Bir gün sonra birileri Arın Murat ile Ülkü’nün Paris’teki lokantada birlikte yemek yediklerini, Ülkü’nün 12 Eylül öncesi çekilmiş bir fotoğrafı ile basına sızdırır. Bu haberi okuyan Arın Murat’ın Eşi ve kızı Derin, Ülkü’ yü görmek ve onu dinlemek isterler. Bu görüşme Paris’teki Türk konsolosluğunun bir odasında gerçekleşir, görüşme öncesi Ülkü’den nefret eden genç kız Derin, Ülkü’nün oğlu Umut’un devlet tarafından öldürüldüğünü öğrenince ve Ülkü’nün: “Umut’un gözleri, tıpkı senin gözlerine benziyordu” sözünden çok etkilenerek onu sevmeye başlar.. Birde Ülkü’ nün. “senin babanı ve benim oğlumu aynı odaklar öldürdü” demesi, kafasına bir çivi gibi çakılır.

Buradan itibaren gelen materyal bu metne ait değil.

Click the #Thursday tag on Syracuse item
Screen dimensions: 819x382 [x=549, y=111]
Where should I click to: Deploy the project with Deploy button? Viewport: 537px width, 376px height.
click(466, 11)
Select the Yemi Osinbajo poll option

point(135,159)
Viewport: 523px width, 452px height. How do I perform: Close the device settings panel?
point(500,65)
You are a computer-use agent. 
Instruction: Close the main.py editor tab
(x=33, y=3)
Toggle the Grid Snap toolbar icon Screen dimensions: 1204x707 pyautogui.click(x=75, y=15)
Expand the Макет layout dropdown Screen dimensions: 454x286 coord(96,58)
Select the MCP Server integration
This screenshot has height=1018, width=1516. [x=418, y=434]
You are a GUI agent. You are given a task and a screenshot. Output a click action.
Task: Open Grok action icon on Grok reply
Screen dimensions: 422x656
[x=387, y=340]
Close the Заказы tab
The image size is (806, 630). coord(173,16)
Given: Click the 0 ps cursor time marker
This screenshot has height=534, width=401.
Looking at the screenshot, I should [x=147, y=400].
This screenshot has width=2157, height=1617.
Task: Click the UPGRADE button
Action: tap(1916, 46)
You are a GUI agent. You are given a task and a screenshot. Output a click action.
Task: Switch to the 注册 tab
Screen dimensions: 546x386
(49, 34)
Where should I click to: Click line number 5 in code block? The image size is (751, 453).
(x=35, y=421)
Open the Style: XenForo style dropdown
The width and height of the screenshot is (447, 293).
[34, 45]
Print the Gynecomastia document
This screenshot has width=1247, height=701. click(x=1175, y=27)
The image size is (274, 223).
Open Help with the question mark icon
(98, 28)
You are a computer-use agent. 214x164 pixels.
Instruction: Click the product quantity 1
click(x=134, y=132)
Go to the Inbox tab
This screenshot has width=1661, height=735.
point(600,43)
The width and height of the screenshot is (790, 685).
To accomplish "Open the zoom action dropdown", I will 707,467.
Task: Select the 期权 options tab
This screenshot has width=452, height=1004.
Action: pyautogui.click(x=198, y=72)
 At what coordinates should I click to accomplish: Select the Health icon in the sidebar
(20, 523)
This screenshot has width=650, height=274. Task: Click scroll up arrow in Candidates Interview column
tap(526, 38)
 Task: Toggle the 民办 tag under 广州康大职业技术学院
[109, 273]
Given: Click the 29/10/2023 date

“Sıcak külleri kaldı” bir morg da başlıyor. Ülkü morga yabancı değildir. Önce oğlunun ölü bedeni için, sonra sevdiği adamın cesedi için morga gitmiştir. Arın Murat’ın Pariste kaldığı ölüm morguna sizi götüren ülkü, oradan İstanbul’un en güzel semtine ve boğaza götürür.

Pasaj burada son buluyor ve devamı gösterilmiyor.